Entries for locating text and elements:
***
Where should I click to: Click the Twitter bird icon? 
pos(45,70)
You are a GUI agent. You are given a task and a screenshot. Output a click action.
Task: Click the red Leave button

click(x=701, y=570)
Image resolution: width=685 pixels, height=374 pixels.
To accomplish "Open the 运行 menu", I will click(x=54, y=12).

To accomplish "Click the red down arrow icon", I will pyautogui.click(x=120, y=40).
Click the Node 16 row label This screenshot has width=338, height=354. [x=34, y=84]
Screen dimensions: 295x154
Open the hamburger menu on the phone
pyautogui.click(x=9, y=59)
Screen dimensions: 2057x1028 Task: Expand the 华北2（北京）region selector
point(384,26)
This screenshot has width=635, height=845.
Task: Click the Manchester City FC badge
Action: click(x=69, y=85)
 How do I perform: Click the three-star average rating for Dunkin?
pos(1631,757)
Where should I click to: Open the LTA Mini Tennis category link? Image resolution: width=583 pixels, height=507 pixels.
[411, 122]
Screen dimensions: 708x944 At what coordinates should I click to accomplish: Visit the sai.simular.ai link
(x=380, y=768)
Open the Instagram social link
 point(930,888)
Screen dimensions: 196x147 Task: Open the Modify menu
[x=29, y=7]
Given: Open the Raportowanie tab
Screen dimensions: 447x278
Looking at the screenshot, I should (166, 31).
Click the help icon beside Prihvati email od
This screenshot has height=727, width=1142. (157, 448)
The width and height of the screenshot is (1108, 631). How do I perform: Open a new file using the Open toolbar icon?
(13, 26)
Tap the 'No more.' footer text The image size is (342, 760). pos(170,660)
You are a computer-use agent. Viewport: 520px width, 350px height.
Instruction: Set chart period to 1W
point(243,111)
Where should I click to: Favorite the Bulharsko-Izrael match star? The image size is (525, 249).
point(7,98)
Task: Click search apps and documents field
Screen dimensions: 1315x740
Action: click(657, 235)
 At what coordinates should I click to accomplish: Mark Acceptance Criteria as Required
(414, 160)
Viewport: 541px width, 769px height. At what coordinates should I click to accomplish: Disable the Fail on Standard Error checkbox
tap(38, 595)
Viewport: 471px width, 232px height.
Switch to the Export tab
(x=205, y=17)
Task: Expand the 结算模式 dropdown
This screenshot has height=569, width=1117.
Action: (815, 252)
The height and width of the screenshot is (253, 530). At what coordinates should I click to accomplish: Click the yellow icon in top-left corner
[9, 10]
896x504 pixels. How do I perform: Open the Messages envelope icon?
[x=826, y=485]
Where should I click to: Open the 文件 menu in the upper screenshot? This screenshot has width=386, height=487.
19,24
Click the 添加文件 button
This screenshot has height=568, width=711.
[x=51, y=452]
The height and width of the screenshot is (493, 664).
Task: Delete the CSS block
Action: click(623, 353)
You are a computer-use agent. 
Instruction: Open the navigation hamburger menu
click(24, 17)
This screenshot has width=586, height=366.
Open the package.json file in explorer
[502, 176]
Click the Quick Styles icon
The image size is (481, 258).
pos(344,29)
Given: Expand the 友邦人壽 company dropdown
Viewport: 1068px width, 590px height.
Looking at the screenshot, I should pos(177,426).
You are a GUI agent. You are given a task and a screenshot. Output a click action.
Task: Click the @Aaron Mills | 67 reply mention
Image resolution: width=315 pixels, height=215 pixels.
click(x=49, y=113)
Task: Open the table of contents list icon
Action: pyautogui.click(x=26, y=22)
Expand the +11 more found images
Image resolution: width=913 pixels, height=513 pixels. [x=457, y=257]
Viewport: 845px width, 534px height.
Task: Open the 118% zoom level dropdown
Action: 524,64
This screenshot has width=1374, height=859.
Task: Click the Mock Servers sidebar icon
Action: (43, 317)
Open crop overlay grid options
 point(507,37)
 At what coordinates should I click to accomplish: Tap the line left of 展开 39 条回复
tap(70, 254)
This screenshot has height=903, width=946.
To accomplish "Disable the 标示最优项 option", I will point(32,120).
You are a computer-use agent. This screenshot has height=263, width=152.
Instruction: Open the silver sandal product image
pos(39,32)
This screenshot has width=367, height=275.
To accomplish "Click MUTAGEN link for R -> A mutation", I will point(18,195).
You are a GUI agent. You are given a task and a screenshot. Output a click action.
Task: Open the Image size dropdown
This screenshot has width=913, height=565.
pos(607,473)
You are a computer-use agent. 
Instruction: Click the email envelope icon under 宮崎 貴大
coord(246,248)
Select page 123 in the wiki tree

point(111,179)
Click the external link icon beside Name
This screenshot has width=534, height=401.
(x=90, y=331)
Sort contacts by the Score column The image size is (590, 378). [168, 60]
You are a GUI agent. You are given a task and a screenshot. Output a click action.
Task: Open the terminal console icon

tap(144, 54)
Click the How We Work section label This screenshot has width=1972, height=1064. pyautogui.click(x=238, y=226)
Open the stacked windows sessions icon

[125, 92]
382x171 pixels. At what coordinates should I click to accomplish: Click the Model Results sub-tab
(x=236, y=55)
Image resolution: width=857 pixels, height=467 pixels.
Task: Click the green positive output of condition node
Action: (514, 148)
***
* AIM OF THE TASK
Output the lines exactly as they appear in the records, starting at the line that contains "Open crop overlay grid options" and ending at the last line of the records.

* RESPONSE TO THE EXERCISE
Open crop overlay grid options
 point(507,37)
 At what coordinates should I click to accomplish: Tap the line left of 展开 39 条回复
tap(70, 254)
This screenshot has height=903, width=946.
To accomplish "Disable the 标示最优项 option", I will point(32,120).
You are a computer-use agent. This screenshot has height=263, width=152.
Instruction: Open the silver sandal product image
pos(39,32)
This screenshot has width=367, height=275.
To accomplish "Click MUTAGEN link for R -> A mutation", I will point(18,195).
You are a GUI agent. You are given a task and a screenshot. Output a click action.
Task: Open the Image size dropdown
This screenshot has width=913, height=565.
pos(607,473)
You are a computer-use agent. 
Instruction: Click the email envelope icon under 宮崎 貴大
coord(246,248)
Select page 123 in the wiki tree

point(111,179)
Click the external link icon beside Name
This screenshot has width=534, height=401.
(x=90, y=331)
Sort contacts by the Score column The image size is (590, 378). [168, 60]
You are a GUI agent. You are given a task and a screenshot. Output a click action.
Task: Open the terminal console icon

tap(144, 54)
Click the How We Work section label This screenshot has width=1972, height=1064. pyautogui.click(x=238, y=226)
Open the stacked windows sessions icon

[125, 92]
382x171 pixels. At what coordinates should I click to accomplish: Click the Model Results sub-tab
(x=236, y=55)
Image resolution: width=857 pixels, height=467 pixels.
Task: Click the green positive output of condition node
Action: (514, 148)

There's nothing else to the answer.